> _What is needed_
Which lines of the entries contain the string "anni"? Copy each of them.

(Stored records)
----------

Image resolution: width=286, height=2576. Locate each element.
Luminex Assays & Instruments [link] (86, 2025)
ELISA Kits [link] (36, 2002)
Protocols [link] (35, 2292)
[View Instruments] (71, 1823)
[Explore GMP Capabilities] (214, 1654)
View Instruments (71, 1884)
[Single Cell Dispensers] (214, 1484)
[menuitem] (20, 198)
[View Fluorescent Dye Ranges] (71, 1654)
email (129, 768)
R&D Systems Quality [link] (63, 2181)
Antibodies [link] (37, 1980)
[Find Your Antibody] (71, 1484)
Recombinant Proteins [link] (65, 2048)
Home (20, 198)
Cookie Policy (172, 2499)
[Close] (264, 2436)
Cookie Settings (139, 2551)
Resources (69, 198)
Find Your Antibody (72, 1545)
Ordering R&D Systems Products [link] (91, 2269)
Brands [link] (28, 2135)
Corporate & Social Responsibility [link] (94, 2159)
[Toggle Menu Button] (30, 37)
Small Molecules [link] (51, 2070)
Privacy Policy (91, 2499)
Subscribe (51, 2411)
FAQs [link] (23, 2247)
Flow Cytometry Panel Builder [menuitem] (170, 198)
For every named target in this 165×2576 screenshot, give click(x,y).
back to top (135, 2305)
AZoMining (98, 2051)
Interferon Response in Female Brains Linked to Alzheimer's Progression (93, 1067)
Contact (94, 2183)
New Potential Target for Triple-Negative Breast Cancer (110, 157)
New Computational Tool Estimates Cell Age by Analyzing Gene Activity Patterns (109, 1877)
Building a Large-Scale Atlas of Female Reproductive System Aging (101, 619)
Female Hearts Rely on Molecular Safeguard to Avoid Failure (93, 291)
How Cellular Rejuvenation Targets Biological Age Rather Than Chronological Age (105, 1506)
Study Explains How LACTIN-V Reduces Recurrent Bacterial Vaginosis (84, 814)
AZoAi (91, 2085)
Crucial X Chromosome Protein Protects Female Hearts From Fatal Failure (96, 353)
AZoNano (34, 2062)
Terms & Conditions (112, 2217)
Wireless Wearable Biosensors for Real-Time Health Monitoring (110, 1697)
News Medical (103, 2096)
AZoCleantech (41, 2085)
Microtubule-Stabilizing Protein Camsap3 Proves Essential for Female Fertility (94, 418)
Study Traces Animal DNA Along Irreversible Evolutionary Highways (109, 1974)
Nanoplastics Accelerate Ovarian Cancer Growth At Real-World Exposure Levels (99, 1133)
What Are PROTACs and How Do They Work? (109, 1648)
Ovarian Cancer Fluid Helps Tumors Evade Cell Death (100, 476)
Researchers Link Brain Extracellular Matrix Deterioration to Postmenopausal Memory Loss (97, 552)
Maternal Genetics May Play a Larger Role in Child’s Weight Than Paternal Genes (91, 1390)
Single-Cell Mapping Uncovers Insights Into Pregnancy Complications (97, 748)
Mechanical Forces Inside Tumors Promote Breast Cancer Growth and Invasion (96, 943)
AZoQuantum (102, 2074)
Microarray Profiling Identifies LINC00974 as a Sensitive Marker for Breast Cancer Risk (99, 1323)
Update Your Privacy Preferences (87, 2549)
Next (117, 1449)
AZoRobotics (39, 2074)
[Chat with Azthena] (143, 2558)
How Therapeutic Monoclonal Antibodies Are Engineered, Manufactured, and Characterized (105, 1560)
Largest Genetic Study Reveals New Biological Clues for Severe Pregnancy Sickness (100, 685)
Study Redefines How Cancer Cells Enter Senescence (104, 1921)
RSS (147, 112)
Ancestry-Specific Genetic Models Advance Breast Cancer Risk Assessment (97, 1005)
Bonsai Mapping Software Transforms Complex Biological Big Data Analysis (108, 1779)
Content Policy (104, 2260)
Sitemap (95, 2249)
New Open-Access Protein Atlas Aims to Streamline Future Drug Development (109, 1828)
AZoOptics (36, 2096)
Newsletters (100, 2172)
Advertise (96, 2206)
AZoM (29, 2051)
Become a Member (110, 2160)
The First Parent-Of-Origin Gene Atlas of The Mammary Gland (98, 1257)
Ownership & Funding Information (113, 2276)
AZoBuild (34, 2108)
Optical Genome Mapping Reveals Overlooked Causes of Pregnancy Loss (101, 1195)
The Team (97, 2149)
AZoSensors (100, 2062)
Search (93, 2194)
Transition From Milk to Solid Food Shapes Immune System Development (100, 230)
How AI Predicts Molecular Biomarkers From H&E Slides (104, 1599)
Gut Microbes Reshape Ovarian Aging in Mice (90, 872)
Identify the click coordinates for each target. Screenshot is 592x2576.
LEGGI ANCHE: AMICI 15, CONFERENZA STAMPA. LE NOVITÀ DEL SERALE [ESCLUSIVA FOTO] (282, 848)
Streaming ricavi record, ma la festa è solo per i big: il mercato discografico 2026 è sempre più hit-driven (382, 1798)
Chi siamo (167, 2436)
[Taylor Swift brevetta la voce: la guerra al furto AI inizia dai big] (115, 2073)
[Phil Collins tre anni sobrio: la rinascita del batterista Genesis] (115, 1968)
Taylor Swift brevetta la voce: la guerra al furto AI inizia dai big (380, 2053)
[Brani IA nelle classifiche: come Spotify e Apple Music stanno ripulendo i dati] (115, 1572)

----------

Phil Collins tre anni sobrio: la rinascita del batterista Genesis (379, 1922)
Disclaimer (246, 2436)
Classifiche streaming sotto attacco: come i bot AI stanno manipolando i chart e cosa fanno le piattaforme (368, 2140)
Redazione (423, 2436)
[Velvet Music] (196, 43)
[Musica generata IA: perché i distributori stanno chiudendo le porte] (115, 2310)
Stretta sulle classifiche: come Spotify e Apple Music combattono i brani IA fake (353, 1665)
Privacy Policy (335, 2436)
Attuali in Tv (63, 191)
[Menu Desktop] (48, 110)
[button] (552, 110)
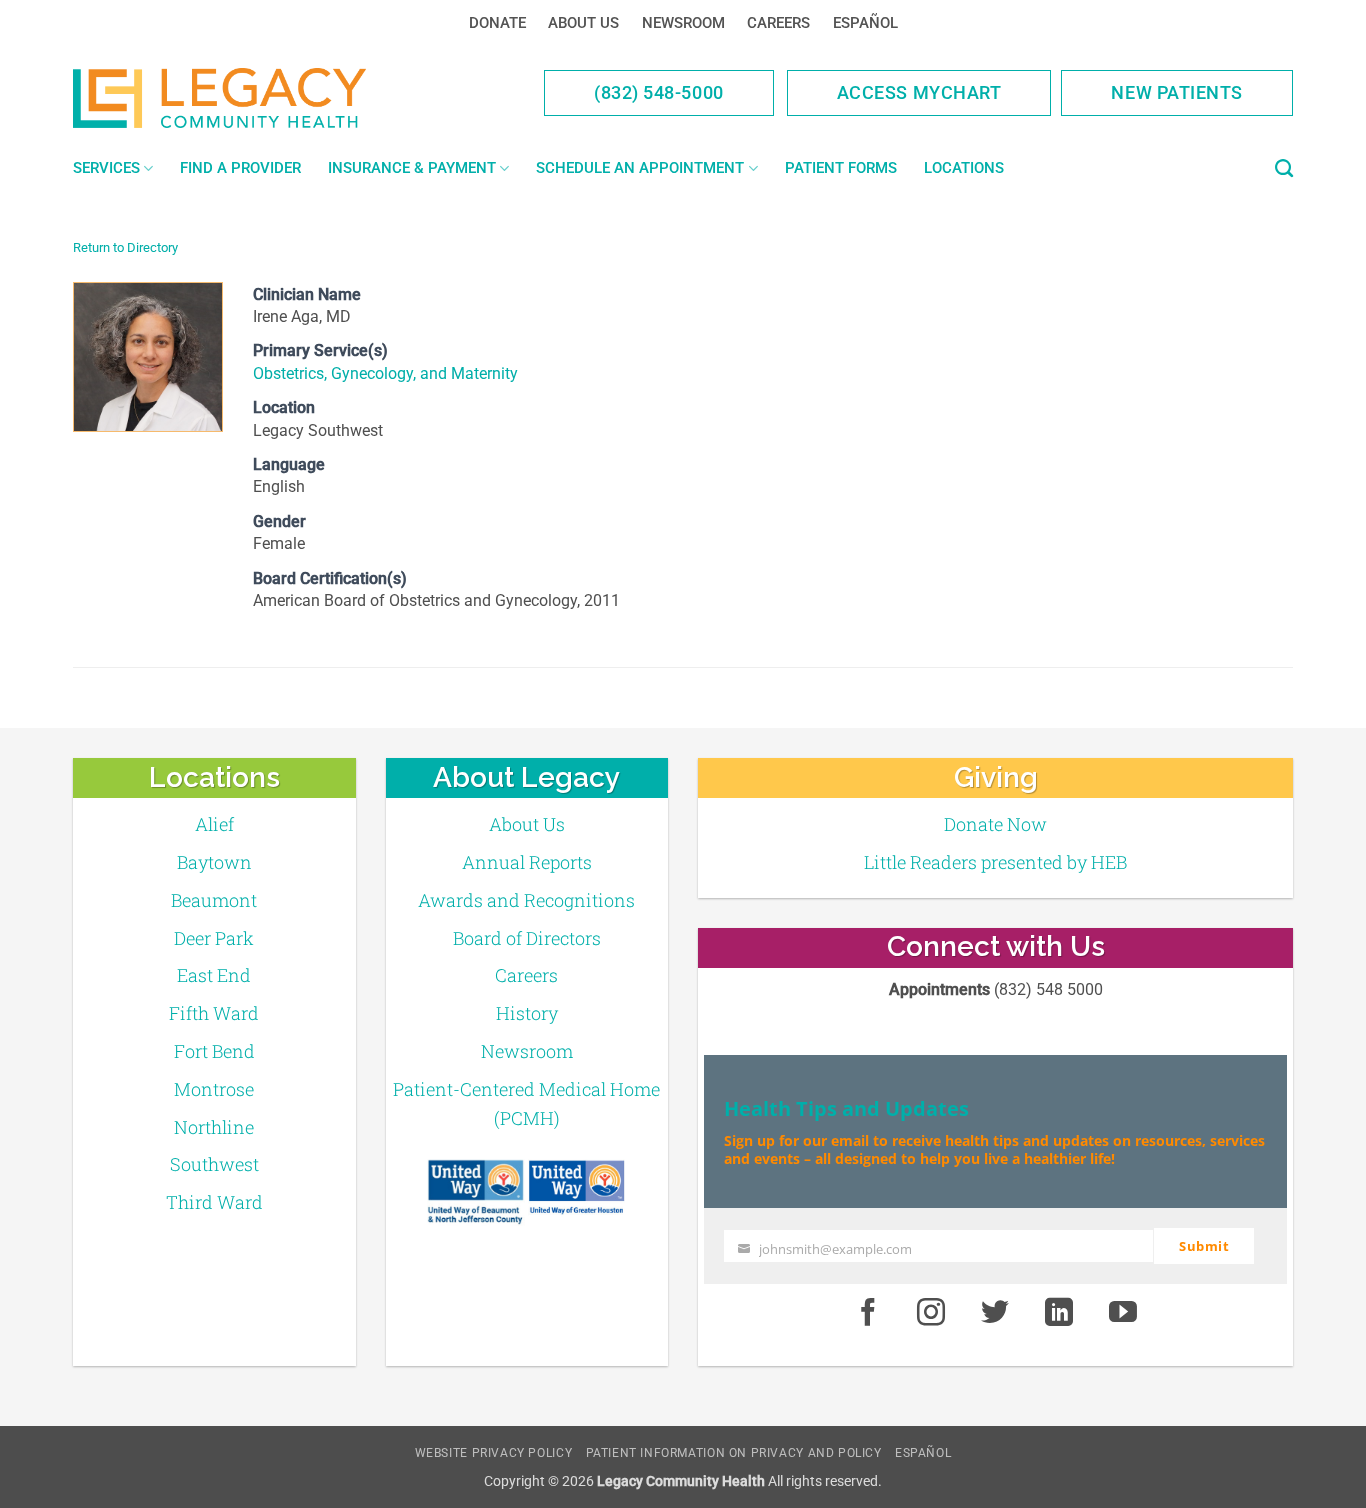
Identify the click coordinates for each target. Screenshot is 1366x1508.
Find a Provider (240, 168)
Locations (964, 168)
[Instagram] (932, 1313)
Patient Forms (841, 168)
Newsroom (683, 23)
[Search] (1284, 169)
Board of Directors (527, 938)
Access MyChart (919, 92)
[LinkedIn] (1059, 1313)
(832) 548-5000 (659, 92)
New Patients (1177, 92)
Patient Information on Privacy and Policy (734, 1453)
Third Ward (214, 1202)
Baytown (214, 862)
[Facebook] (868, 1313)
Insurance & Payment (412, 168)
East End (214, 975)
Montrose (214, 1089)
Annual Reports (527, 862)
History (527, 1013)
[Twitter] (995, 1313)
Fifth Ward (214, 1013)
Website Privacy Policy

----------

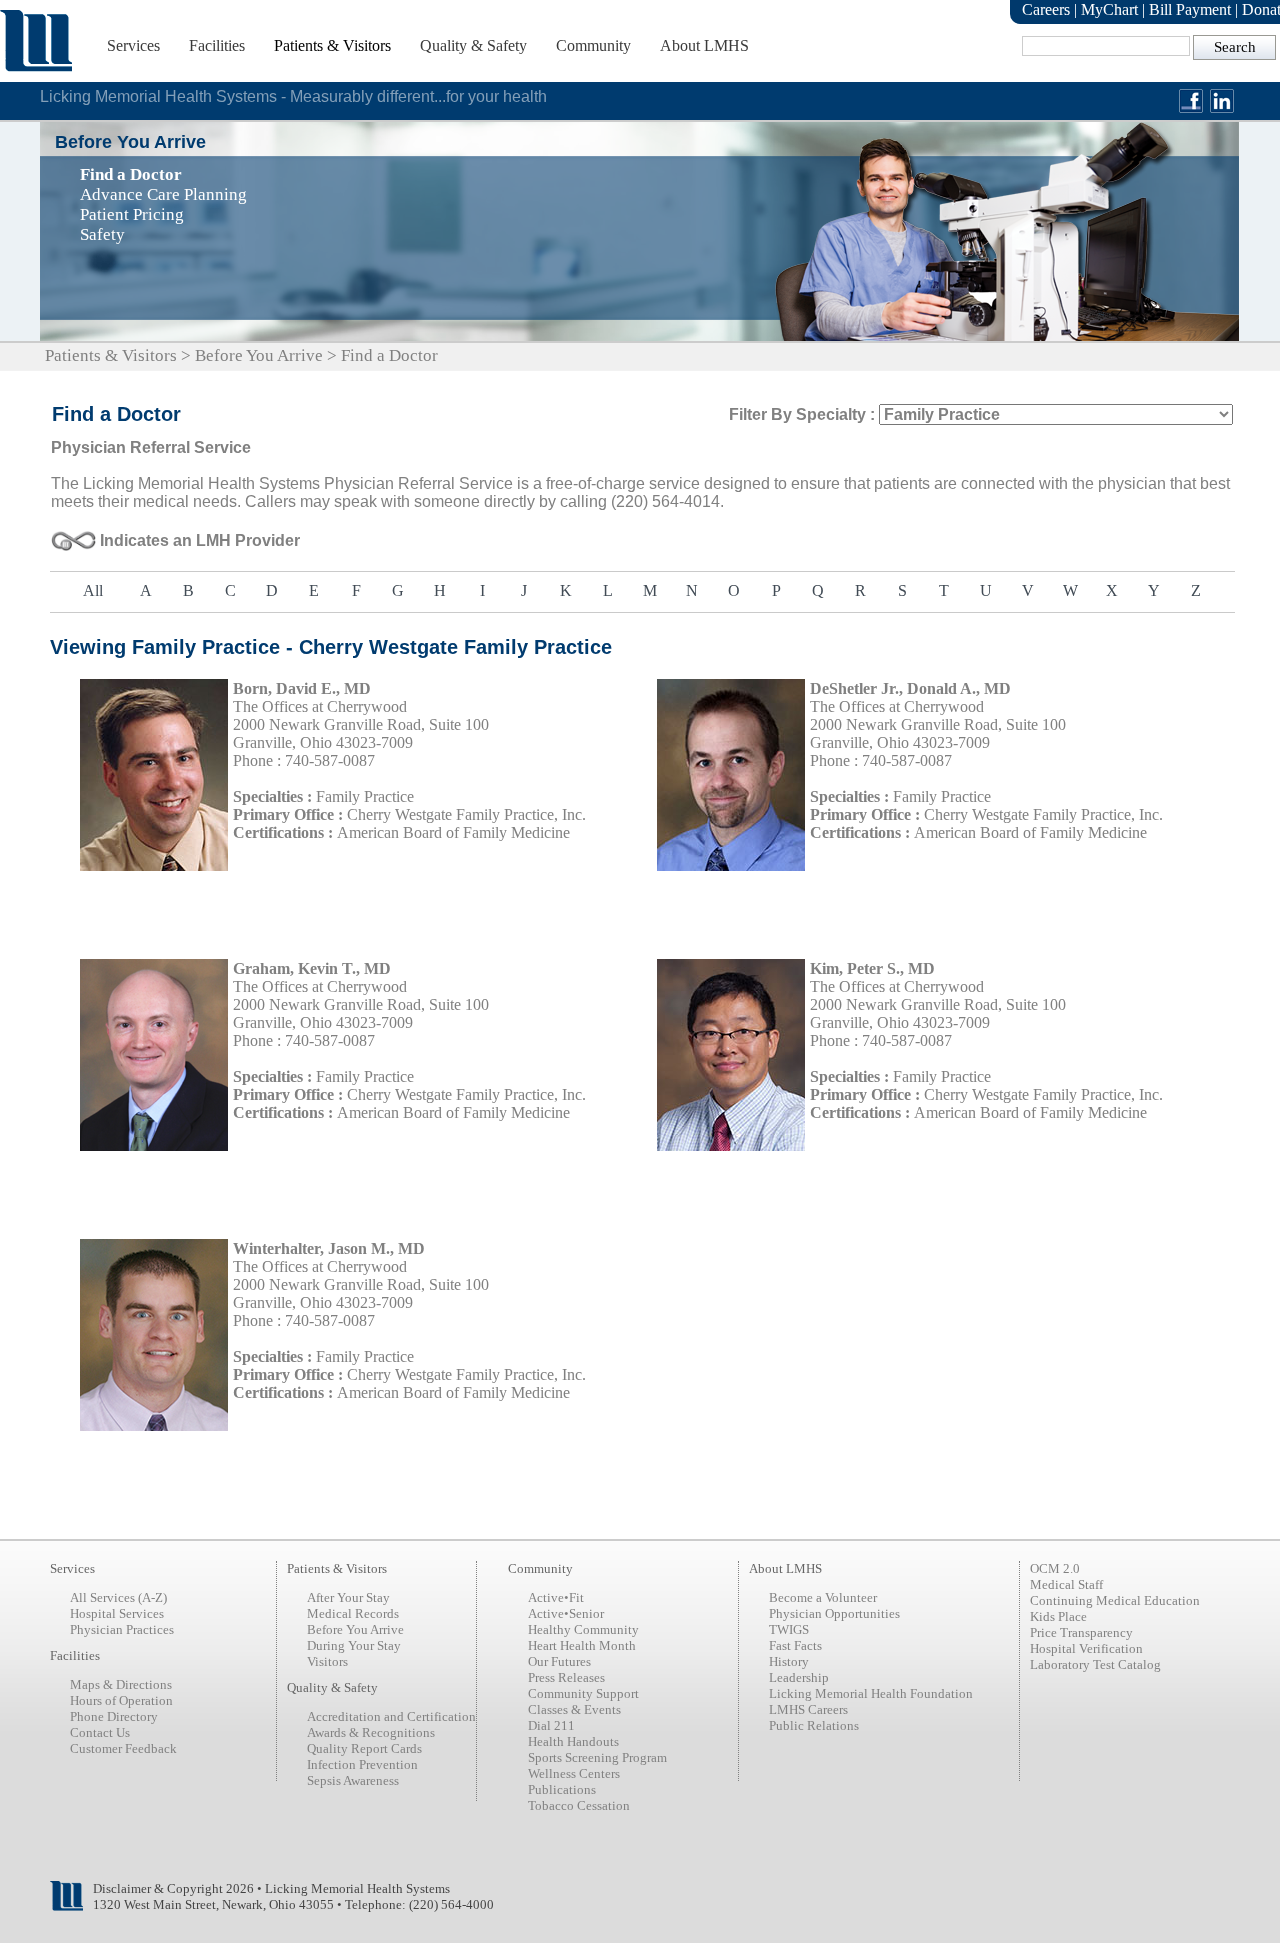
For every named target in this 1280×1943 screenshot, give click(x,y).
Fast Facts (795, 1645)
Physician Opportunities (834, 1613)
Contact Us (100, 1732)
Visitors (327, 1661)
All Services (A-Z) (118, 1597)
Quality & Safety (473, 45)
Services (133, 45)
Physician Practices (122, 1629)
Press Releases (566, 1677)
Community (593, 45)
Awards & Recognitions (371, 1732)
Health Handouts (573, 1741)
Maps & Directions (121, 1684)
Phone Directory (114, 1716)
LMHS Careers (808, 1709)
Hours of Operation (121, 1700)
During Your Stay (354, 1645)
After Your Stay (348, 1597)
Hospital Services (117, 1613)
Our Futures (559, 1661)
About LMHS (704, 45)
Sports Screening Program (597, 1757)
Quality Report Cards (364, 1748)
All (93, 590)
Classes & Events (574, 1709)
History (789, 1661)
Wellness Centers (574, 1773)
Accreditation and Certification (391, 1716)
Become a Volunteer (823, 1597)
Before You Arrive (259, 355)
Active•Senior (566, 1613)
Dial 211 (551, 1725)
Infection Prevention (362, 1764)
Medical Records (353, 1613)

----------

> _Solution to the problem_
[Phil Collins tre anni sobrio: la rinascita del batterista Genesis] (115, 1968)
Phil Collins tre anni sobrio: la rinascita del batterista Genesis (379, 1922)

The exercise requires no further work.